From the material below, list every line containing "arrow".

-------- RECORDS SUPPLIED --------

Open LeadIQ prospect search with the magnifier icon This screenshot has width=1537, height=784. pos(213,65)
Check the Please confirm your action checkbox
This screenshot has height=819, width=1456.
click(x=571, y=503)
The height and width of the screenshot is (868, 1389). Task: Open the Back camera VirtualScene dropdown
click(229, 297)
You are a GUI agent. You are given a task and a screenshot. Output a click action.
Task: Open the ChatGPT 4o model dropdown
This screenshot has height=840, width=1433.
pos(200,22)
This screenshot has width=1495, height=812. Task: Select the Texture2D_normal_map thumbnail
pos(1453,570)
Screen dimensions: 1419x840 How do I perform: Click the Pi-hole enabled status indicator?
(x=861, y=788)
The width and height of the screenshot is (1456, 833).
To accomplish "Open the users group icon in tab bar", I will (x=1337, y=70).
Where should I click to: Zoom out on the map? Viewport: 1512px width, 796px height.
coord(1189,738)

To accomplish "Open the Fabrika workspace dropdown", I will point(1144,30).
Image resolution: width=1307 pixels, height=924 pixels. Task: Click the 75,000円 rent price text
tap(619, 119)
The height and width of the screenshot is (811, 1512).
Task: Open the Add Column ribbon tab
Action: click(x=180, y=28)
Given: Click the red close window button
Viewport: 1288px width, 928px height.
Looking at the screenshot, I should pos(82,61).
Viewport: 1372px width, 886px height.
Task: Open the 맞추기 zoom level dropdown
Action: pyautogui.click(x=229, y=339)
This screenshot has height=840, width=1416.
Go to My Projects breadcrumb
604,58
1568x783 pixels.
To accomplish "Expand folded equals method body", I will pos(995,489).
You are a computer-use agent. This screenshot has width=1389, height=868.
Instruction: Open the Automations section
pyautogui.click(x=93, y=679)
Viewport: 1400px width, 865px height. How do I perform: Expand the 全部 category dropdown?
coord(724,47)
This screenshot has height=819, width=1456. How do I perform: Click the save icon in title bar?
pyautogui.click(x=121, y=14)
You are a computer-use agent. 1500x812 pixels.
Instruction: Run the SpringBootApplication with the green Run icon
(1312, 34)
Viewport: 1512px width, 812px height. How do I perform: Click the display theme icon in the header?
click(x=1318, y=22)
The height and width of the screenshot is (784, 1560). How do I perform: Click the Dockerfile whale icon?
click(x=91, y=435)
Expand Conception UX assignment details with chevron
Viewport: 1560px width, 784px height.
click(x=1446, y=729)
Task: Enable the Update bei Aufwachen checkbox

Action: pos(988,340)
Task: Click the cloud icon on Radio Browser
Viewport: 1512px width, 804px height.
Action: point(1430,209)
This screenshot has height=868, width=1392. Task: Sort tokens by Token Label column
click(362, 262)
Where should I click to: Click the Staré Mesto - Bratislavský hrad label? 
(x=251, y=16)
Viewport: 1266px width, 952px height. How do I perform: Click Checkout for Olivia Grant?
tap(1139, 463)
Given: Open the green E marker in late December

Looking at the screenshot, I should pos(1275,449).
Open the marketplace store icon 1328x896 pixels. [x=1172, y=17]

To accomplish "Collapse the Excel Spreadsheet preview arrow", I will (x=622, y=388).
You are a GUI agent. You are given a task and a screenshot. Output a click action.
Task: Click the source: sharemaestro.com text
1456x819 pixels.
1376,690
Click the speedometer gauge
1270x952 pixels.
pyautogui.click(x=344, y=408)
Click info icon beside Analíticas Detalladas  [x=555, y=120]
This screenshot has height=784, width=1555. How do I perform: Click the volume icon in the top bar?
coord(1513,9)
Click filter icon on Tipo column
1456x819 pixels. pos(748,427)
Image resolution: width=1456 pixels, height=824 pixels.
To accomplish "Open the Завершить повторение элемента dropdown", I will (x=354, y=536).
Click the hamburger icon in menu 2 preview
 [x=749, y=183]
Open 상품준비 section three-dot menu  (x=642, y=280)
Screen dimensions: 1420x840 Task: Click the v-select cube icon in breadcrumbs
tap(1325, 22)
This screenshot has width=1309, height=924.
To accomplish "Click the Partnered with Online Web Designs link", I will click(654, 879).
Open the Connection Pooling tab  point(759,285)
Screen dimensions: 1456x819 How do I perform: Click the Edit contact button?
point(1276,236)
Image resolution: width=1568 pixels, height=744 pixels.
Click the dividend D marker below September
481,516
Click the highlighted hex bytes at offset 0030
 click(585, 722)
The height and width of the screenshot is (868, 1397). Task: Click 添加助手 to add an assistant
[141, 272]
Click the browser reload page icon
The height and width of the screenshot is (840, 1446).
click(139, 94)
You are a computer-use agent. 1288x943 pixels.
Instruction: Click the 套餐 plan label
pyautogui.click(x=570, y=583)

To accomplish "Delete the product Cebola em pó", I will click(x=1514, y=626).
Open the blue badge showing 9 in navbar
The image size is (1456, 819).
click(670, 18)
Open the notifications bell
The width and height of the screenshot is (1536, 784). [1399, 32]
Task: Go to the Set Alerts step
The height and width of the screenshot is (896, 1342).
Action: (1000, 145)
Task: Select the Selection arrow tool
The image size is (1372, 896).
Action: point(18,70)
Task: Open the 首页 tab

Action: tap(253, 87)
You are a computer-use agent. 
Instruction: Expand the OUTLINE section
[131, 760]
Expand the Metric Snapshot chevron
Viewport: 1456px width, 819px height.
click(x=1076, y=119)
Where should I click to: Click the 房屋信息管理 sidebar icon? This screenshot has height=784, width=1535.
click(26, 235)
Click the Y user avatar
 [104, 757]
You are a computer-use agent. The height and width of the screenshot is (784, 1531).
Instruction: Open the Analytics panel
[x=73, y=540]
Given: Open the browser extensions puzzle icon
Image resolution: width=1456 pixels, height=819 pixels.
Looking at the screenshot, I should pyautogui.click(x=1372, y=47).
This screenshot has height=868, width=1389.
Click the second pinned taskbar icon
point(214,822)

--------

> _TASK ANSWER_
To accomplish "Collapse the Excel Spreadsheet preview arrow", I will (x=622, y=388).
Task: Select the Selection arrow tool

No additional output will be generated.